Vorliegender Text >>
Die Geschichte der Woche

Wochengeschichte (Kristel Vilbaste).

Vierte Oktoberwoche: Schneesturmland

Verfasst von Kristel Vilbasteloodusenaine@hot.ee
Fotos von Arne Ader
 
Schneesturm in Otepää
 
Der erste Schnee kommt üblicherweise nicht in dieser Form. In solchem Schwall und mit Sturmgebraus. Normalerweise schwebt er lautlos zu Boden, der bis Weihnachten sehnsüchtig auf dieses weiche Licht gewartet hat.
 
Die vier Wetterzeichen dieser Woche:
Aufregung der Schwäne,
goldene Blätter auf den Bäumen,
Sommerwärme
und frostiger erster Schnee.

Nachstehende Daten >>
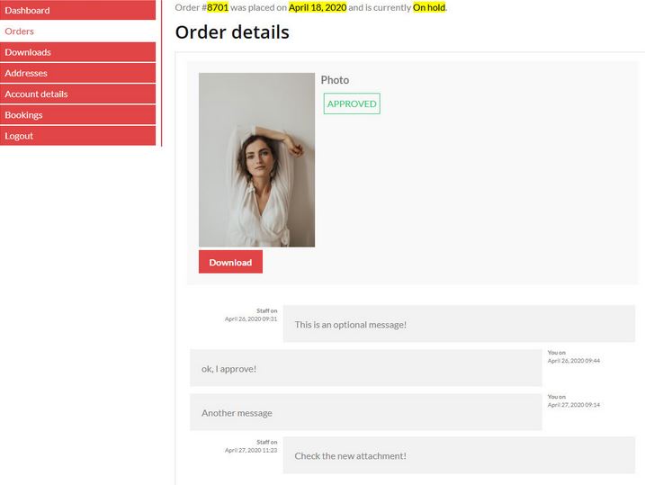Click the highlighted On hold status
The image size is (645, 485).
click(429, 7)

Arbeitsanweisung >> Setzen Sie die Wochengeschichte über den Schneesturm in Otepää im Anschluss an die Aufzählung der vier Wetterzeichen fort.

Schriftliche Antwort >>
Nun war es soweit. Es geschah ungewöhnlich früh. Nun, ja, der erste Schnee ist auch früher bereits Anfang Oktober eingetroffen, aber nicht in dieser Weise. Schnee, der vor Allerseelen herunter wirbelt zu einer dicken Schicht und sogar für einige Zeit liegen bleibt, ist außergewöhnlich. Besonders mit auf dem Rücken der Schneewehen einherziehenden Kältegraden. Und in diesem Jahr kam eine kindische Freude über die Schneelichter und das Chaos von Padaoru zusammen mit dem Gefühl des ersten Schnees. Autofahrer haben immer die Unvorhersehbarkeit des Winteranfangs und die Überraschung der Gemeinden und der Schneepflüge verflucht, aber diesmal gab es etwas mehr Verständnis. Denn gerade die Kältegrade im Gefolge des weißen Schneesturms, die mit dem ersten Graupel einsetzten, ließ die Menschen begreifen, dass die Natur immer stärker ist als alle Arten der Vorbereitung. Aber ich mochte die Entdeckung der Bauern, dass es sich empfiehlt, den schneeweißen Dünger vom Himmel in die dunkle Scholle der Erde zu pflügen. Und so werden diejenigen, die mit der Feldarbeit spät dran waren, im Frühjahr ein besonders wertvolles Saatbeet haben. Und man muss kein Geheimnis draus machen, so ein dunkler Fleck in der Mitte weißer Felder ist für einen vorbei huschenden Städter hübsch anzusehen. Als besonderen Wert bietet so ein kleines Fleckchen bloßer Erde auch Futter für verspätete Durchzügler.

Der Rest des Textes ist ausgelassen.